Since 9/11, he has fared better than most of the Bush brigade. As a Beirut-educated, Farsi-speaking Sunni Muslim, he actually has a clue about the Islamic world. He was prepared to sip tea rather than set edicts.
In his shepherding of Hamid Karzai to power in Kabul, his forging of Sunni cooperation now bearing fruit in Iraq’s Anbar Province, and in his recent prodding of the U.N. to a fuller Iraqi role, “Zal,” as he’s known, has suggested shrewdness explains the twinkle.
So, as the September storm clouds gather over America-in-Iraq, I was intrigued to find Zal looking back in anguish. President Bush now alludes to “the mistakes that have been made,” but is unspecific. There’s such an array, everyone has a favorite: a nonexistent casus belli, skimpy troop levels, the end of the Iraqi army, aberrant planning.
Khalilzad’s anguish centers on May 6, 2003. That’s the day he expected Bush to announce his return to Iraq to convene a grand assembly — something like an Afghan loya jirga — that would fast-forward a provisional Iraqi government.
Instead, the appointment of L. Paul Bremer III to head a Coalition Provisional Authority was announced. Khalilzad, incredulous, went elsewhere. In the place of an Afghan-American Muslim on a mission to empower Iraqis, we got the former ambassador to the Netherlands for a one-year proconsul gig.
“We had cleared both announcements, with Bremer to run things and me to convene the loya jirga, both as presidential envoys,” Khalilzad told me. “We were just playing with a few final words. Then the game plan suddenly changed: we would run the country ourselves.”
Alluding to former Secretary of State Colin Powell and his successor, Condoleezza Rice, who was then national security adviser, Khalilzad continued: “Powell and Condi were incredulous. Powell called me and asked: ‘What happened?’ And I said, ‘You’re secretary of state and you’re asking me what happened!’ ”
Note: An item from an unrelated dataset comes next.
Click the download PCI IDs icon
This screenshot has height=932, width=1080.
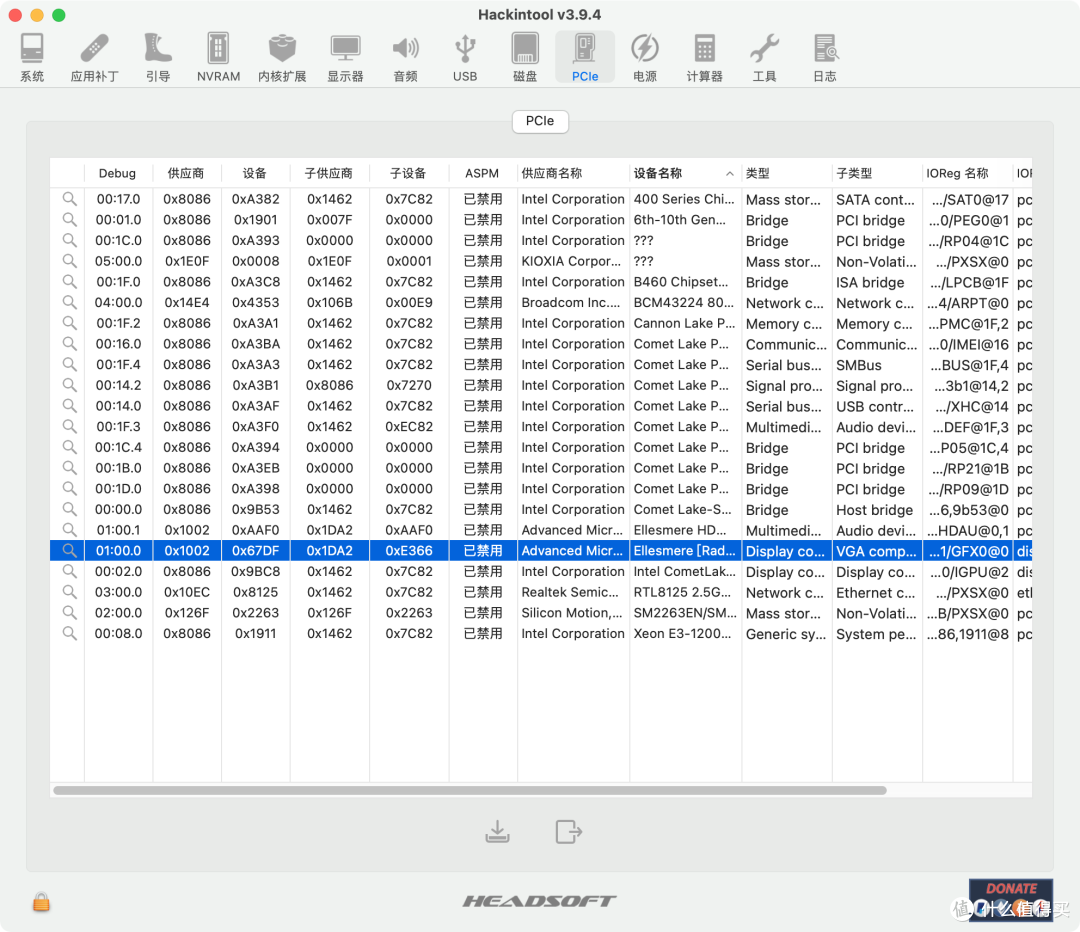click(497, 831)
Powell confirmed his astonishment. “The plan was for Zal to go back,” he said. “He was the one guy who knew this place better than anyone. I thought this was part of the deal with Bremer. But with no discussion, no debate, things changed. I was stunned.”
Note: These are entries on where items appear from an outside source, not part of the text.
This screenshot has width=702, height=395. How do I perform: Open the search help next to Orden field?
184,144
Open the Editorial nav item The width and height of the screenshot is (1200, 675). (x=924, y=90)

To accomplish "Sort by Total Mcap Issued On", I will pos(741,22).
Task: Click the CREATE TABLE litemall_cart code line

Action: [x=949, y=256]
The volte-face came at a Bush- Bremer lunch that day where Bremer made a unity of command argument to the Decider. “I put it very directly to the president: you can’t have two presidential envoys running around Iraq,” Bremer told me.
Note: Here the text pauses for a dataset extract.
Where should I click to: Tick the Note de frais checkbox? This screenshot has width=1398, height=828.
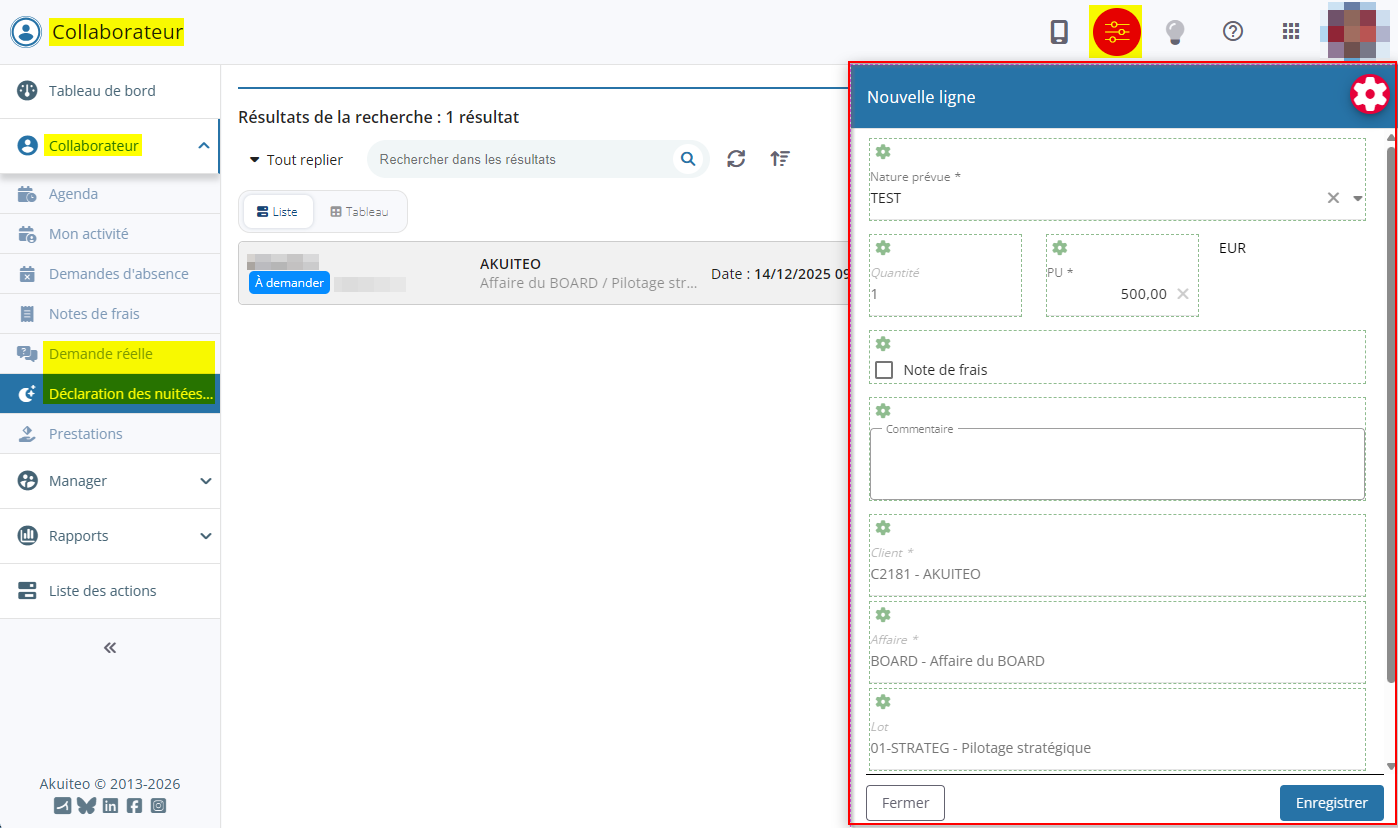(884, 370)

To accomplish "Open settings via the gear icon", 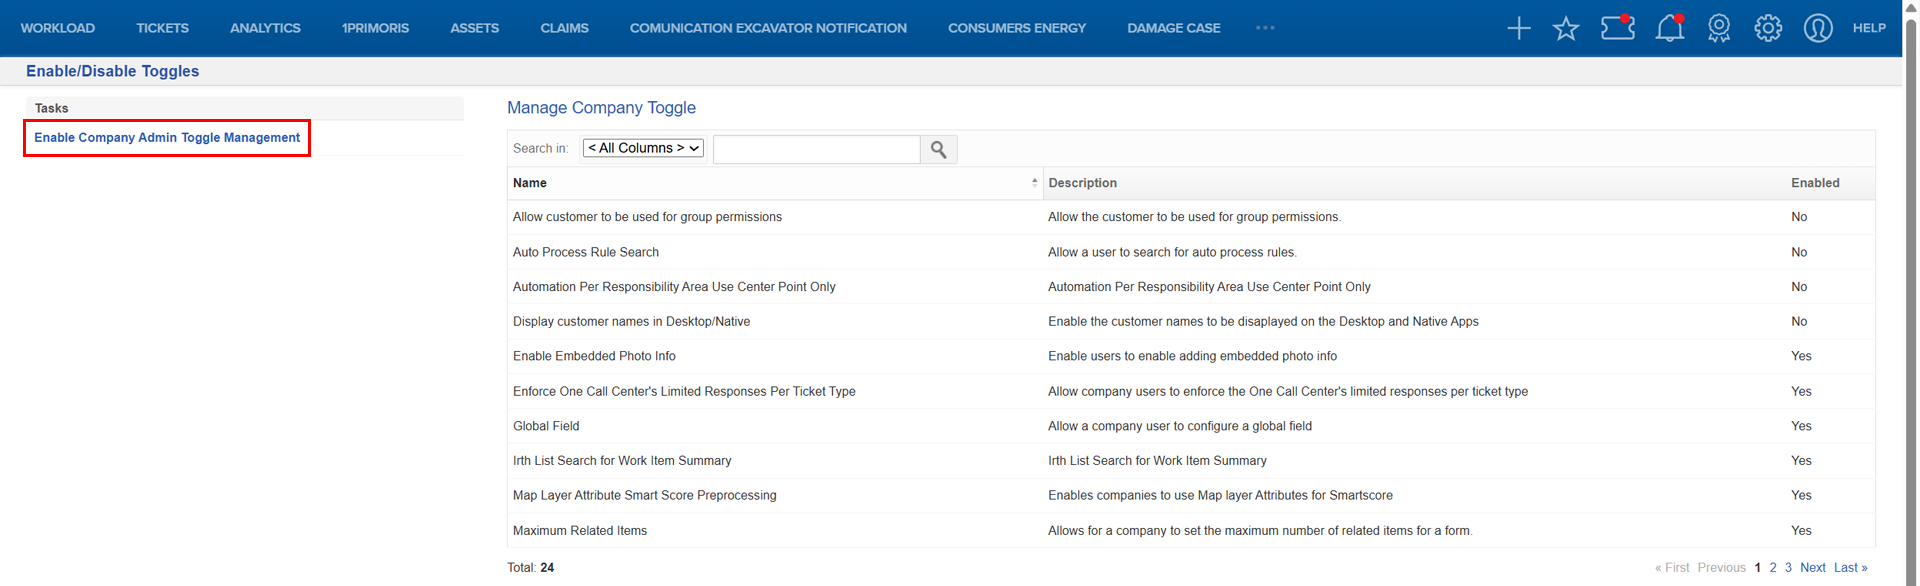I will [1768, 28].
A MacArthur-Karzai debate had raged within the administration for months: should the United States run Iraq like Gen. Douglas MacArthur in postwar Japan or seek a local Karzai-like leader and operate behind the scenes?
Bremer still believes the MacArthur route was imperative. An exile-dominated Iraqi government would have had no legitimacy or competence. Nor would it have changed the legal fact of the U.S. occupation.
“The way we did it gave Iraqis the best chance of a sustainable political process,” he argued.
Nonsense, Khalilzad believes. “I feel strongly that the U.S. ruling was wrong. We could have had an interim Iraqi government. I argued, based on Afghanistan, that with forces, diplomacy and money, nothing can happen anyway without your support.”
Powell agrees. “Everything was Bremer, the suit, the boots, the whole nine yards.” It was a mistake not to move “more rapidly to putting an Iraqi face on it.”
Khalilzad and Powell are right. The insurgency that took hold after Bremer’s arrival had a clear target: the guy in Timberlands. Given the extent of its post-cold-war power, the United States must wield it with subtlety. This was the sledgehammer approach.
And chosen over lunch. “Unfortunately, yes, the way that decision was taken was typical,” Powell said. “Done! No full deliberations. And you suddenly discover, gee, maybe that wasn’t so great, we should have thought about it a little longer.”
Do such mistakes redouble American responsibility in Iraq or demonstrate the hopelessness of the task? I say the former. The little miracle of Khalilzad’s free-thinking life is just one example of the positive transformations this country can fashion when resolve and coordination shape policy, not precipitous whim.